Content starts

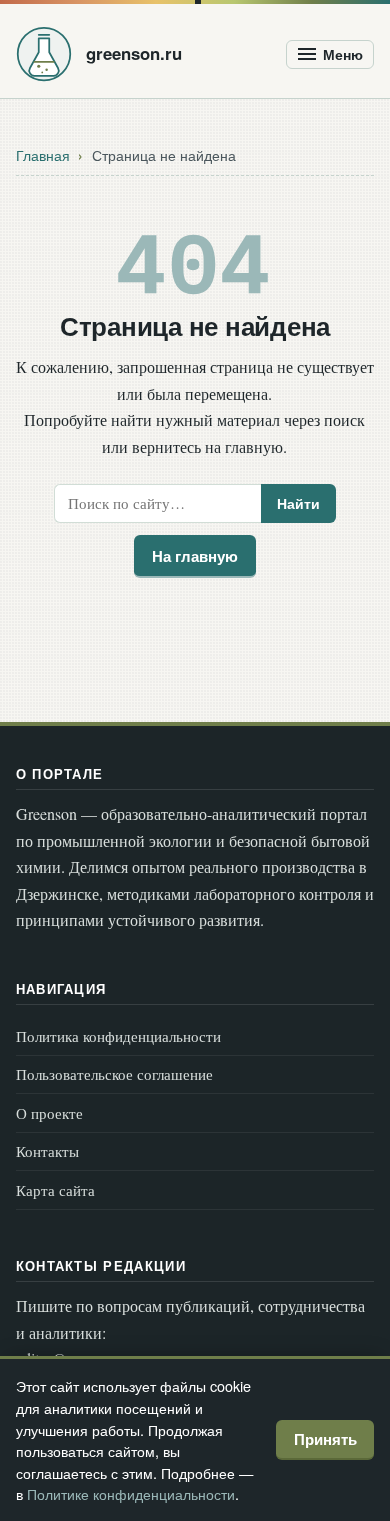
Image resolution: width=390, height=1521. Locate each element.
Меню (343, 54)
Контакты (47, 1151)
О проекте (49, 1113)
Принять (325, 1439)
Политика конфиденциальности (118, 1036)
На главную (195, 556)
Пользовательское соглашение (114, 1074)
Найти (298, 503)
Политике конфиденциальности (131, 1493)
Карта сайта (55, 1190)
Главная (43, 155)
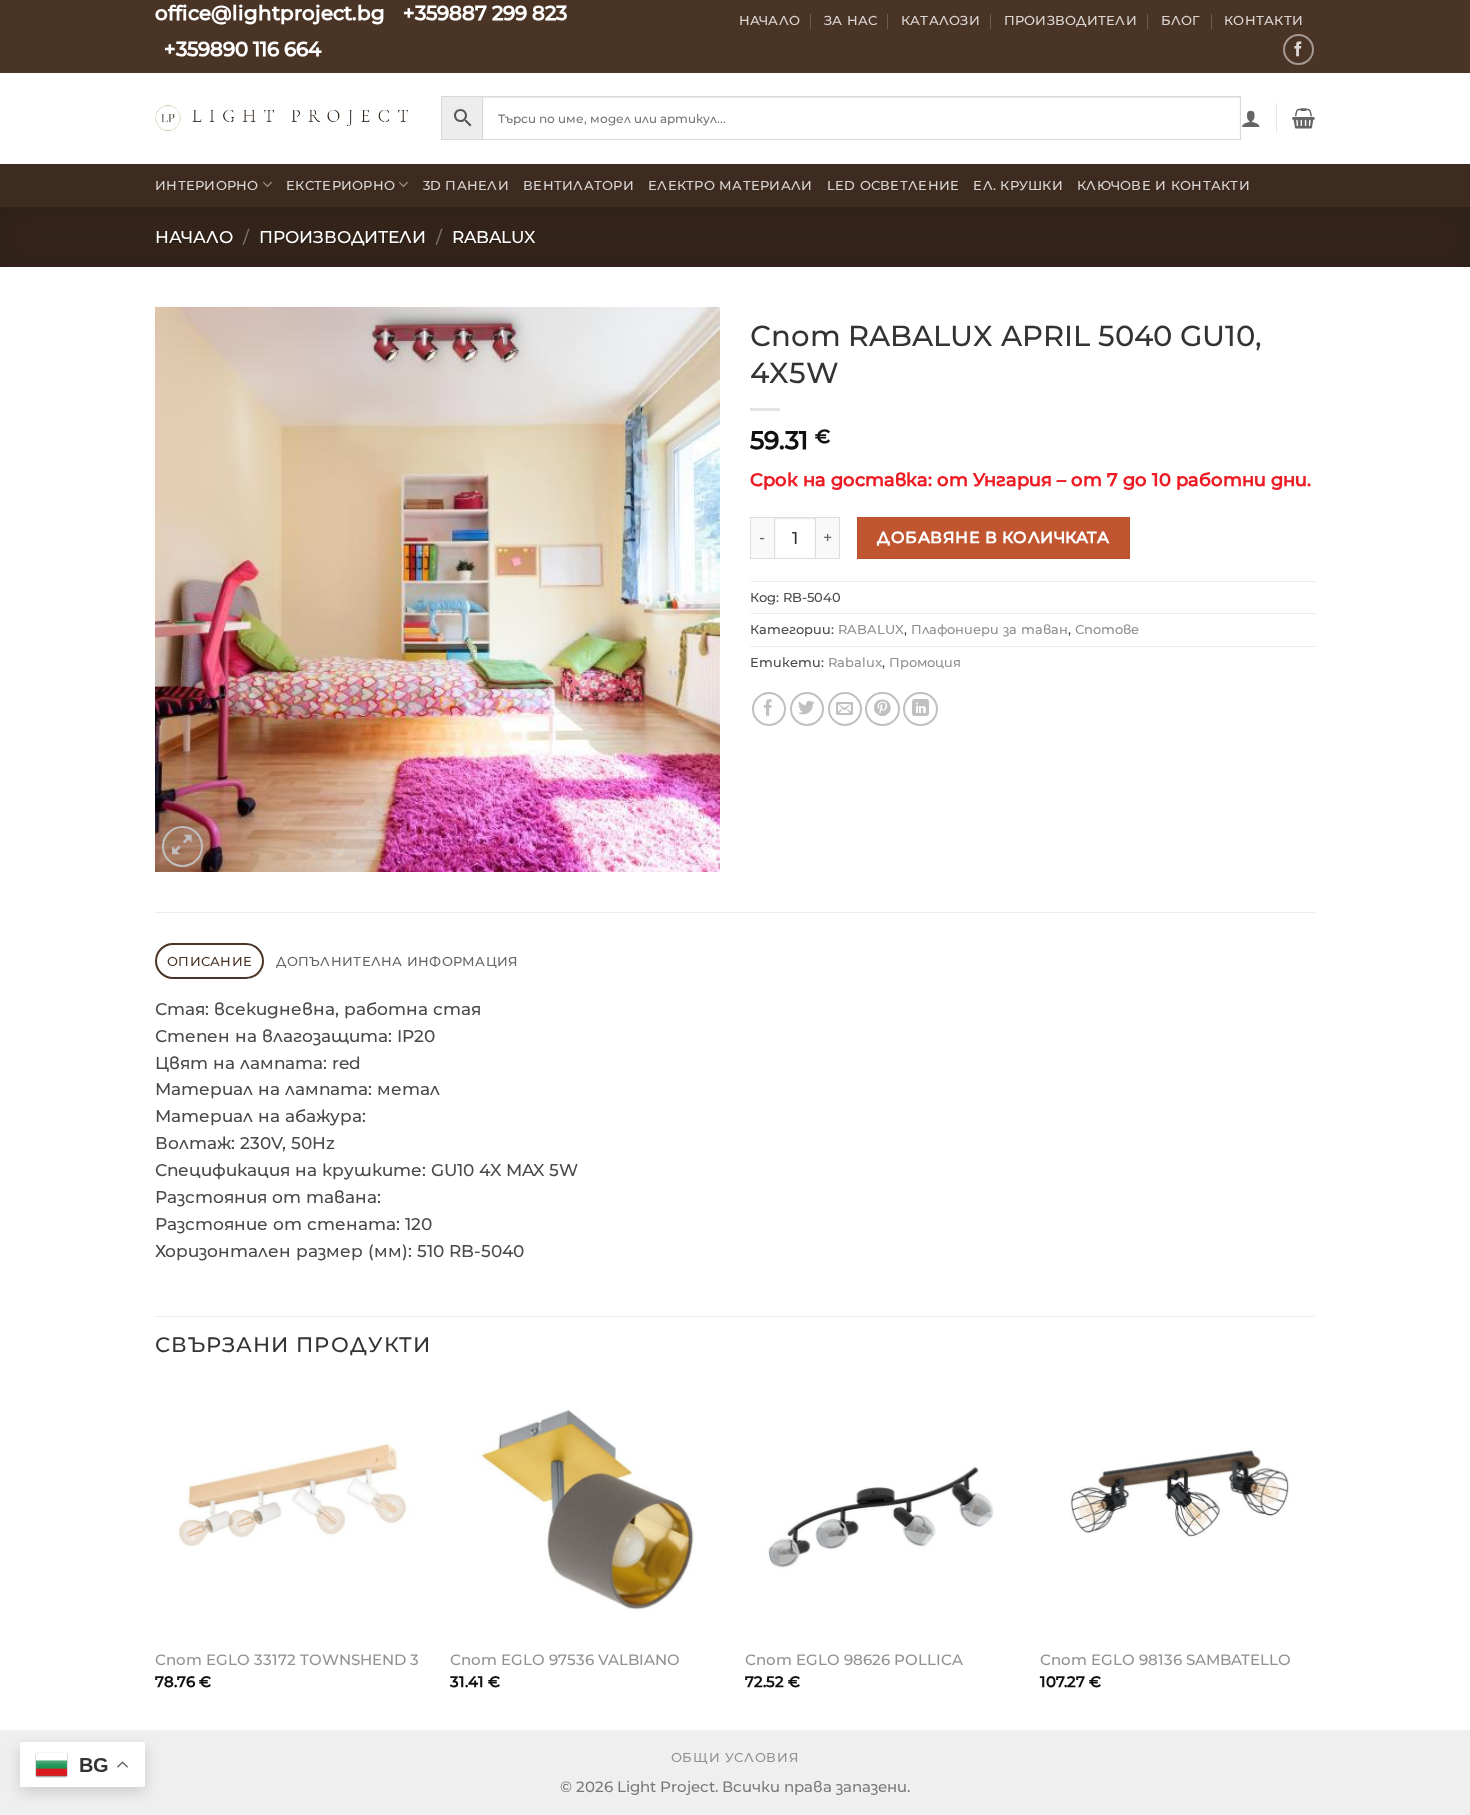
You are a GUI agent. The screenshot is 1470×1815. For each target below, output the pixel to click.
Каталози (940, 20)
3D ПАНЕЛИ (466, 185)
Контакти (1263, 20)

Content ends

**WHAT THE TASK REQUIRES**
Go through the records above, find each line with the string "конфиденциальности", and copy it.

**TASK ANSWER**
Политика конфиденциальности (118, 1036)
Политике конфиденциальности (131, 1493)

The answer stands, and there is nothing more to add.